Maduro: depois de conduzir a economia do país ao precipício, o presidente venezuelano adotou uma certa medida de estabilidade (Carlos Barria/Reuters)
Ligia Tuon
Publicado em 11 de fevereiro de 2020 às 16h04.
Carlos Viloria retornou à Venezuela no mês passado.
O advogado de 35 anos ficou cansado de trabalhar 15 horas por dia e de aguentar chefes abusivos como funcionário de um restaurante na Argentina por um ano e meio. Viloria estava entre os mais de 5 milhões de venezuelanos que deixaram o país nos últimos cinco anos na esperança de escapar de uma das piores catástrofes humanitárias do mundo.
Seu retorno também é emblemático. “Vou encontrar um emprego que me pague em dólares”, disse.
Depois de conduzir a economia do país ao precipício, o presidente Nicolás Maduro adotou uma certa medida de estabilidade. Ao permitir que os dólares fluíssem livremente e que a iniciativa privada florescesse nos últimos meses, Maduro parece ter dado nova vida ao regime. O líder venezuelano continua sendo muito impopular, mas a emigração começa a desacelerar, venezuelanos estão voltando e o governo está promulgando leis para tributar transações em dólares e permitir que empresas emitam dívidas em moedas estrangeiras.
Todos são sinais de que, apesar de uma turnê mundial triunfante, incluindo uma reunião na Casa Branca com o presidente dos EUA, Donald Trump, o líder da oposição Juan Guaidó está mais longe de derrubar Maduro do que há um ano, quando anunciou o plano e ganhou amplo apoio internacional.
Na época, muitos acharam que Maduro já era carta fora do baralho. Afinal, havia assumido o controle de um dos países mais ricos da região para arruiná-lo em meio à corrupção e má administração. Então, há um ano, os EUA atacaram Maduro com sanções contra o petróleo. O país sofreu um grande golpe e muitos acreditavam que não poderia sobreviver. Mas os que duvidavam não sabiam quanta ajuda Maduro obteria dos principais aliados para evitar sanções ou como adotaria uma versão do capitalismo de estado no estilo chinês.
“As economias dos países que nos ajudaram são capitalistas - China, Turquia e Índia”, disse David Paravisini, deputado na Assembleia Nacional Constituinte da Venezuela aliado a Maduro. “Receber essa ajuda exige condições de liberalismo econômico. Foi o que a China fez para levar o país adiante. É o que temos que fazer.”
A nova abordagem inclui conversas secretas que Maduro teve com detentores de cerca de US$ 60 bilhões em títulos, alguns deles norte-americanos, oferecendo-se para atrelá-los a uma petroleira estrangeira que receberia os direitos sobre os campos de petróleo como forma de recuperar a dívida.

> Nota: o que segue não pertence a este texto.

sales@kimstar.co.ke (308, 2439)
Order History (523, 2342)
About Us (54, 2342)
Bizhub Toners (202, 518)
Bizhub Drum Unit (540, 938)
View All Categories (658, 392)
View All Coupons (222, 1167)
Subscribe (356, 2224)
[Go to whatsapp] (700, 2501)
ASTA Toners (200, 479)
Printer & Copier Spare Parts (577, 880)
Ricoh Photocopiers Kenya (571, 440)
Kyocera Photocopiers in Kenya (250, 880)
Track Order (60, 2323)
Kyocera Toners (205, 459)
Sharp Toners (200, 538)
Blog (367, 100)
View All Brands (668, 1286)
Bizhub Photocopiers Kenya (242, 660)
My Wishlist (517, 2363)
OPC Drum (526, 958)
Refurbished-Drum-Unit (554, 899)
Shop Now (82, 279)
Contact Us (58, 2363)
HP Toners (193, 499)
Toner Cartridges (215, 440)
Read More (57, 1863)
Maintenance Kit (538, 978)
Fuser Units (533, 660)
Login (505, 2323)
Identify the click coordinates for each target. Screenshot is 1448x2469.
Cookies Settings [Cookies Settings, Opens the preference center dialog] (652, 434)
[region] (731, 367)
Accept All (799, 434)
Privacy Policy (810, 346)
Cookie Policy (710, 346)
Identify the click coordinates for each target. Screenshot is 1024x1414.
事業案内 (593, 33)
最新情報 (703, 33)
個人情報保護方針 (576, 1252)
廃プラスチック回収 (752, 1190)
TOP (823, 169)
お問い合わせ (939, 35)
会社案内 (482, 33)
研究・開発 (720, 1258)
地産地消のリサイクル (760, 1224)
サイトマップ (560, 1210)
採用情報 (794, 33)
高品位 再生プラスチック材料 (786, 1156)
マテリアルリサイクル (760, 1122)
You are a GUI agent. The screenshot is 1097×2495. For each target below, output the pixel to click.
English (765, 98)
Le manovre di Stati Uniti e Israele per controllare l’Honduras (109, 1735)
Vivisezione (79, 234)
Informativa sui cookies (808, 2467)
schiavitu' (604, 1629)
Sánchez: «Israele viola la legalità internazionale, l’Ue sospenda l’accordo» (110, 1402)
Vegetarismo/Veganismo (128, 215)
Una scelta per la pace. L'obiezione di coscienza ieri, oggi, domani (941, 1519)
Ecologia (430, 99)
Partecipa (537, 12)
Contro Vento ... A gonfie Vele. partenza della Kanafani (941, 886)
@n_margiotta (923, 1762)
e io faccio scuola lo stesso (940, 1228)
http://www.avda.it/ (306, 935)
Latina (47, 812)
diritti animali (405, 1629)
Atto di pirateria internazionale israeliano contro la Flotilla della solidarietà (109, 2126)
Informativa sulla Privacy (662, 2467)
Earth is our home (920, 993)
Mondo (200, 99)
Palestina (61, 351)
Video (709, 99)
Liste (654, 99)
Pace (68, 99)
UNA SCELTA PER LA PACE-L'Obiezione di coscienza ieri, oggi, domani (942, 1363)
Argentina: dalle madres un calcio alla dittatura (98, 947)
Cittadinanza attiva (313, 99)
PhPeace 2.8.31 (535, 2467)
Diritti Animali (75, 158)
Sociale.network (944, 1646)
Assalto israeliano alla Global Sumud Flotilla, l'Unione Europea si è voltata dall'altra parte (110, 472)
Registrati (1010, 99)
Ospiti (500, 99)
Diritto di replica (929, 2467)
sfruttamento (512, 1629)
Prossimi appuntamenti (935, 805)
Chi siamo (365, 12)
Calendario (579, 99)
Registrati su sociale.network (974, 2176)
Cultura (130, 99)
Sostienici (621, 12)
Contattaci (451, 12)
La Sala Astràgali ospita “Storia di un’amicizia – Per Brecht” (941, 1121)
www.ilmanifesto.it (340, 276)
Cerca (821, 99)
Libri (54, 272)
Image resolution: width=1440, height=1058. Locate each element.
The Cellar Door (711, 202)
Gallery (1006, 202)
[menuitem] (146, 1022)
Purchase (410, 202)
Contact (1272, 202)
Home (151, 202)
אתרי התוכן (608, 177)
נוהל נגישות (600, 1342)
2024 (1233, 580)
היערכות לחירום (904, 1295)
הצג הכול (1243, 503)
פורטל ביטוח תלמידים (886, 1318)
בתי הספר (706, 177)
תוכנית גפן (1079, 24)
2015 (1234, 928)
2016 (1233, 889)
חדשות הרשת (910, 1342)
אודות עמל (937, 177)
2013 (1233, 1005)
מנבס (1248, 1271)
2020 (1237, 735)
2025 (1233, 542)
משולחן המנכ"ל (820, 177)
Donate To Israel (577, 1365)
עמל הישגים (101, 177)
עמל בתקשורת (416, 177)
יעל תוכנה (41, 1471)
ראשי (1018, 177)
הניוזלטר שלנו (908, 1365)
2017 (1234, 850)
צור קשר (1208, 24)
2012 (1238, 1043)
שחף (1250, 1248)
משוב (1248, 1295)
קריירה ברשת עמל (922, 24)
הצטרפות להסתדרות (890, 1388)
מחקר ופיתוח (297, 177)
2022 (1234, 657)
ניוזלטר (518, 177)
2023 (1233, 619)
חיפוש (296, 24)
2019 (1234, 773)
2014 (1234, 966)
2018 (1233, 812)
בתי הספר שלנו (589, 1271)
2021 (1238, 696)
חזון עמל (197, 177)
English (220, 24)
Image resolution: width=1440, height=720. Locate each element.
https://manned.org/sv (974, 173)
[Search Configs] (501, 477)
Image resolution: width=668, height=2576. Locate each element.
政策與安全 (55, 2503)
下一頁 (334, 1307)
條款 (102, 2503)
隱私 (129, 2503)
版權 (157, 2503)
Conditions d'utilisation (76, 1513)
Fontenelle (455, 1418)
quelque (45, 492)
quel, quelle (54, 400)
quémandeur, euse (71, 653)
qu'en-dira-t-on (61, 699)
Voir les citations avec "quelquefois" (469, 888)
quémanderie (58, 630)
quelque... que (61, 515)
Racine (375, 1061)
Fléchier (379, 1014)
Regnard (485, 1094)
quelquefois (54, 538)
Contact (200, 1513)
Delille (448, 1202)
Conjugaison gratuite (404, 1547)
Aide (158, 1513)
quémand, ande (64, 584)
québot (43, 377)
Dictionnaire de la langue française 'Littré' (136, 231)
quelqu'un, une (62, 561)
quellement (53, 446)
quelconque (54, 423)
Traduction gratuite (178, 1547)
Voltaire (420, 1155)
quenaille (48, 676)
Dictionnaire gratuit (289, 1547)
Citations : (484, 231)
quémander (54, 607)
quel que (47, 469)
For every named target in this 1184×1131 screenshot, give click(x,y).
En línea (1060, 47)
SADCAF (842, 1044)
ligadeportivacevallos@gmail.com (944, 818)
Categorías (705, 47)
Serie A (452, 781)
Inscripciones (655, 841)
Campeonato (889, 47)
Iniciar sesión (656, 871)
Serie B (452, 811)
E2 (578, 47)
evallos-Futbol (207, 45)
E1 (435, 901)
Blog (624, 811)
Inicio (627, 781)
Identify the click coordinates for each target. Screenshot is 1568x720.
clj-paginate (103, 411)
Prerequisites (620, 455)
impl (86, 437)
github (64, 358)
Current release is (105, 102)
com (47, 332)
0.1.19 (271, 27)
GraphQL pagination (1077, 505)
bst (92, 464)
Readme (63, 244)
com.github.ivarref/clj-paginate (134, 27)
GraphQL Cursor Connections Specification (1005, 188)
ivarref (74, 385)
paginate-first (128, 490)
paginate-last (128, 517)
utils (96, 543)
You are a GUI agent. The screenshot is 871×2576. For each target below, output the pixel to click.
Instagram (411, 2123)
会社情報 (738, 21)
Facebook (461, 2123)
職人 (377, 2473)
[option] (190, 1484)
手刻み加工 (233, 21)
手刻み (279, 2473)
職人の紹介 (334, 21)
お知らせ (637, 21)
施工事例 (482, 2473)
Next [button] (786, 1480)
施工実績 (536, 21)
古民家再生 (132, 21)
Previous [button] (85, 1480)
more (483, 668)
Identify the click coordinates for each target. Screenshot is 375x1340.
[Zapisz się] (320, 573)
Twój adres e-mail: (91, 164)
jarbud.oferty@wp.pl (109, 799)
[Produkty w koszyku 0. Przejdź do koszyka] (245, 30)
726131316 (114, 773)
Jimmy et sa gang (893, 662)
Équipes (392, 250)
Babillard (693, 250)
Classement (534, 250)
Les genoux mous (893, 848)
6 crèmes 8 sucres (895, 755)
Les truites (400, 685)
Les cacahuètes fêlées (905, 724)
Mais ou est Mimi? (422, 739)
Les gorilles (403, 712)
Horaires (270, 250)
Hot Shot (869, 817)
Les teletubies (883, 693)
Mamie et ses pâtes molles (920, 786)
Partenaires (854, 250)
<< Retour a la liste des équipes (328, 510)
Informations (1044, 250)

A Venezuela possui as maiores reservas de petróleo conhecidas do mundo e, se esse acordo se concretizar, muitos investidores poderão obter lucros enormes.
Várias pessoas que se encontraram com Maduro recentemente e falaram sob condição de anonimato dizem que ele está mais confiante.
Durante o ano passado, o dólar se tornou a moeda não oficial da Venezuela, aparecendo nos cardápios de cafeterias e vitrines de lojas populares nos arredores do palácio presidencial. Em toda a capital, lojas repletas de champanhe francês, salmão selado a vácuo e queijo italiano Grana Padano apareceram onde antes havia comércios falidos. O bolívar, a moeda oficial, tornou-se inútil depois de anos de hiperinflação.
“O que vimos não foi uma liberalização, mas uma permissividade e, em alguns casos, uma estrutura legal que existia, mas não havia sido aplicada”, disse Tamara Herrera, economista-chefe da consultoria Síntesis Financiera, com sede em Caracas. “A necessidade surgiu devido à intensificação progressiva das sanções americanas. Os novos decretos mostram a fome fiscal e a vocação punitiva do governo.”
(Com a colaboração de Fabiola Zerpa, Ben Bartenstein, Nicolle Yapur e Nick Wadhams).